1. Heat Pump S0 5264S

   

   The diagram shows a machine (the white circle) that moves energy from a cold reservoir to a hot reservoir. We will consider whether a machine like this is useful for heating a family home in the winter when the temperature inside the family home is \(T_\text{H}\), and the temperature outside the house is \(T_\text{C}\). To quantify the performance of this machine, I'm interested inthe ratio \(Q_\text{H}/W\), where \(Q_{\text{H}}\) is the heat energy entering the house, and \(W\) is the net energy input in the form of work. (\(W\) is the energy I need to buy from the electricity company to run an electric motor). Starting from the 1\(^{\text{st}}\) and 2\(^\text{nd}\) laws of thermodynamics, find the maximum possible value of \(Q_\text{H}/W\). This maximum value of \(Q_\text{H}/W\) will depend solely on the ratio of temperatures \(T_\text{H}\) and \(T_\text{C}\).

   Sensemaking: Choose realistic values of \(T_\text{H}\) and \(T_\text{C}\) to describe a family home on a snowy day. Based on your temperature estimates, what is the maximum possible value of \(Q_\text{H}/W\)?
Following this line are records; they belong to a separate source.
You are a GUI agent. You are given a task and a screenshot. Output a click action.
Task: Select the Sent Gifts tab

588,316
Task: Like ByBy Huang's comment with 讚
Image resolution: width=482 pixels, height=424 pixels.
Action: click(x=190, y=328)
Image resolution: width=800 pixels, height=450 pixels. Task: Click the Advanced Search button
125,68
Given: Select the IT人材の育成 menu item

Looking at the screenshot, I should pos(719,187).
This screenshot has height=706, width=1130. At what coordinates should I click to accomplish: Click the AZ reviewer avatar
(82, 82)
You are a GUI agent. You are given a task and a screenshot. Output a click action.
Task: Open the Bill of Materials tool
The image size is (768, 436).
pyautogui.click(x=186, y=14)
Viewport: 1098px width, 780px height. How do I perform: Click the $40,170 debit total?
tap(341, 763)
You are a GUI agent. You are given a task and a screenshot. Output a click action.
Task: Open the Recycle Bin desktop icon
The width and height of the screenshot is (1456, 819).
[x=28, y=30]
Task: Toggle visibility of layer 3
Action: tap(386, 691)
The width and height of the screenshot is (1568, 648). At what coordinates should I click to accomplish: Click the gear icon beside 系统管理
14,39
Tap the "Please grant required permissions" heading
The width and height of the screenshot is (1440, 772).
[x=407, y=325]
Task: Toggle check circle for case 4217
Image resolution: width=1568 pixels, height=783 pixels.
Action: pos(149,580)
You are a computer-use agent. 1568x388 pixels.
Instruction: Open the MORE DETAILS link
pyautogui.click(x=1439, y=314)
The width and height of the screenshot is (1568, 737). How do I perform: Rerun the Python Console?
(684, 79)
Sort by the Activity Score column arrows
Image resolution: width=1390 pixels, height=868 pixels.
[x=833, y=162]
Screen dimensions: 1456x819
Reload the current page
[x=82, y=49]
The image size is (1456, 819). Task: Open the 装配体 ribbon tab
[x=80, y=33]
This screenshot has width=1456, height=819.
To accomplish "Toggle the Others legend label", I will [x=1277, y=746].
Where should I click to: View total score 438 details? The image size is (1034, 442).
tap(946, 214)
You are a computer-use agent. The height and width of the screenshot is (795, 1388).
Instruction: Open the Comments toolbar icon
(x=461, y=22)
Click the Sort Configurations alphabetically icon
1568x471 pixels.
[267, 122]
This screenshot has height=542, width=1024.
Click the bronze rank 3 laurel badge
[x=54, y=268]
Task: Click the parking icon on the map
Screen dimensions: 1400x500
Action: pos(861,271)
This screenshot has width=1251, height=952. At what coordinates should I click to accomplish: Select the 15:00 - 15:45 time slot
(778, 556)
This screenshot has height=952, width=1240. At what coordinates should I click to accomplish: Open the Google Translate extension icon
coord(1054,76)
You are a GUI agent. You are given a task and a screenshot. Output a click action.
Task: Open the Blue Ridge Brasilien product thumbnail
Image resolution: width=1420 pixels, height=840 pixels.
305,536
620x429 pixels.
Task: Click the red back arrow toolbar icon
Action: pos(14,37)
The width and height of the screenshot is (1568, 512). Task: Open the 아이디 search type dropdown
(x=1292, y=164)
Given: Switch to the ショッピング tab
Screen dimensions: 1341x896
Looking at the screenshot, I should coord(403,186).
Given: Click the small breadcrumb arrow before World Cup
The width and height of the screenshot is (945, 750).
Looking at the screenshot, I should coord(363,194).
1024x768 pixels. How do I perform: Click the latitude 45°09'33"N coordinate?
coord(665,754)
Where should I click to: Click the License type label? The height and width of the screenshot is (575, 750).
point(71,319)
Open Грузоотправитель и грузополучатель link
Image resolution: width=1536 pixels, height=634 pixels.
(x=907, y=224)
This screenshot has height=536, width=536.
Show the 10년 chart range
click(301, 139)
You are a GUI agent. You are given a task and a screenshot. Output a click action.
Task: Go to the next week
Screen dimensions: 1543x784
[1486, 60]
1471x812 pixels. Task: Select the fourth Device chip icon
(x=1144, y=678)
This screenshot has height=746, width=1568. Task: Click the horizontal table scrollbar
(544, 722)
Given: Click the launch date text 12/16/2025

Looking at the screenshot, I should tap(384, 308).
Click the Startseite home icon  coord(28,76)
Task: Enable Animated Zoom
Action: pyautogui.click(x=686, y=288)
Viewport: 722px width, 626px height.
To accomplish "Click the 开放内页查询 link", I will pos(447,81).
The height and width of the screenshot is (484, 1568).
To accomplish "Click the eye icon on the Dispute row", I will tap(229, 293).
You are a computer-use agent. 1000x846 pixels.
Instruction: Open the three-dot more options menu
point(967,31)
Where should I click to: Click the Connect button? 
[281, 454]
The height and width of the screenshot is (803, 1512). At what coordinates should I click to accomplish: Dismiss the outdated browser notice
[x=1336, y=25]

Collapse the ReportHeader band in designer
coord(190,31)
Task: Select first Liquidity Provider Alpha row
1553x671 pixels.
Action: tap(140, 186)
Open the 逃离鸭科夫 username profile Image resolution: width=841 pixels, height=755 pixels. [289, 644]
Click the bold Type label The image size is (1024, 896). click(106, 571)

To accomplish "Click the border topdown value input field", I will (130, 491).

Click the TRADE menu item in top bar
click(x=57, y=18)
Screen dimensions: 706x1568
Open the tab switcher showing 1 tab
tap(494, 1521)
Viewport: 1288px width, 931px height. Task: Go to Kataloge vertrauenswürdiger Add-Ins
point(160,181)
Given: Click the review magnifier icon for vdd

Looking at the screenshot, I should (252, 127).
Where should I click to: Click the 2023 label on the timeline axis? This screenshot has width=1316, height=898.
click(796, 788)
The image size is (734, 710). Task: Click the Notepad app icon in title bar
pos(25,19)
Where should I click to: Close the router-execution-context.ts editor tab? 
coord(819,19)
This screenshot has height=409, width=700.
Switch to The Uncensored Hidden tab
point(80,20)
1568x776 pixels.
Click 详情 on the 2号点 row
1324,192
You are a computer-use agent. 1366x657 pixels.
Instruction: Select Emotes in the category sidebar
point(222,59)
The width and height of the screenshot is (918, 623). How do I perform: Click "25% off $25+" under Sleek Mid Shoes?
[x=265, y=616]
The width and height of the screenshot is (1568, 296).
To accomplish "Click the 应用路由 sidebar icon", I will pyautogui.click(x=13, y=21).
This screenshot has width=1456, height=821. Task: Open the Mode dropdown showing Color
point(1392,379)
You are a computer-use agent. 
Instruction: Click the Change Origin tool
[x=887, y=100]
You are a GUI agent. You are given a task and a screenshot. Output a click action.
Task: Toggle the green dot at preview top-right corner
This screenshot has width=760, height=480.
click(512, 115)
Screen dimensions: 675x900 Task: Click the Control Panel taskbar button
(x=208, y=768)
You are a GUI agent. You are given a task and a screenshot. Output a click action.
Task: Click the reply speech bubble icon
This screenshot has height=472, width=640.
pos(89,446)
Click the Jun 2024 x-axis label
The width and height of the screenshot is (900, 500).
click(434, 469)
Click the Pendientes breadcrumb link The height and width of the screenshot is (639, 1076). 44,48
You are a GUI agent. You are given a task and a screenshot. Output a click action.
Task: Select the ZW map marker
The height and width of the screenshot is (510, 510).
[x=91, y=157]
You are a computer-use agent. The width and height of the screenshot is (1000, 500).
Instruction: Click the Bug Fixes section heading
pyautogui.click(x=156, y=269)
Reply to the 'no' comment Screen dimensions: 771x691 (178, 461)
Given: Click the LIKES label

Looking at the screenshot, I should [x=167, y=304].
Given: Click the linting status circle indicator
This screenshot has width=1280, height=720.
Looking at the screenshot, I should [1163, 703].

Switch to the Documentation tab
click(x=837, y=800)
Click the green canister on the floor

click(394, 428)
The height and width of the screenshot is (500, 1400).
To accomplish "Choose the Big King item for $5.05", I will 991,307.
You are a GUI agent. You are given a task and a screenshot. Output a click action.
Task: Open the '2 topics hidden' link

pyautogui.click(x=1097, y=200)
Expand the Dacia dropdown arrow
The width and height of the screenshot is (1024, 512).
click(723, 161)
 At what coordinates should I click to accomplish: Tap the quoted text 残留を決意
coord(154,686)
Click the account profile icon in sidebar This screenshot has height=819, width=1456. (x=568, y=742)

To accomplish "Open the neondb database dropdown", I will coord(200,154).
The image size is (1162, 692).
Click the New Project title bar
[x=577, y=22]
2. Water and air heat capacity S0 5264S In the last homework, you looked up the specific heat capacity of water and air (\(c_{\text{p,water}}\) = 4.2 J/(g.K) and \(c_{\text{p,air}}\) = 1.0 J/(g.K)) to analyze changes in the earth's climate. In this problem, you'll estimate \(c_{p\text{,water}}\) and \(c_{p\text{,air}}\) from first principles. Note: You'll use the equipartition theorem which is a coarse-grained alternative to using the full machinary of statistical mechanics, so, the answers might be off by a few %.
   1. For liquid water at room temperature, treat every oxygen atom and hydrogen atom as a point mass held in place by a 3-dimensional network of springs. These “springs” arise from intra-molecular bonds (bonds within an H\(_2\)O molecule) and inter-molecular forces (the forces between neighboring H\(_2\)O molecules). Assume 1 gram of water and calculate the total number of degrees of freedom. Then find the total internal energy as a function of temperature, and the specific heat capacity at constant volume. Compare with measured value of \(c_{\text{p,water}}\). Note: Liquid water doesn't expand/contract very much when heated, so \(c_{\text{p,water}} \approx c_{\text{v,water}}\).
   2. The main components of air are nitrogen and oxygen. They are both diatomic gas molecules. You can model an O\(_2\) gas molecule, or N\(_2\) gas molecule, as two point masses connected by a stiff spring. The spring is so stiff that the energy quanta needed to excite the spring is bigger than \(k_{\text{B}}T/2\) when \(T\) = 300 K. Therefore, you can treat the spring like a rigid rod. Calculate the total number of degrees of freedom in 1 gram of air. Then find the total internal energy as a function of temperature, and the specific heat capacity at constant volume. Compare with measured value of \(c_{\text{v,air}} = 0.717\) J/(g.K). Note, \(c_{\text{p,air}}\) is about 40% higher than \(c_{\text{v,air}}\) because air held at constant pressure converts a sizable fraction of the heat into work when the gas expands.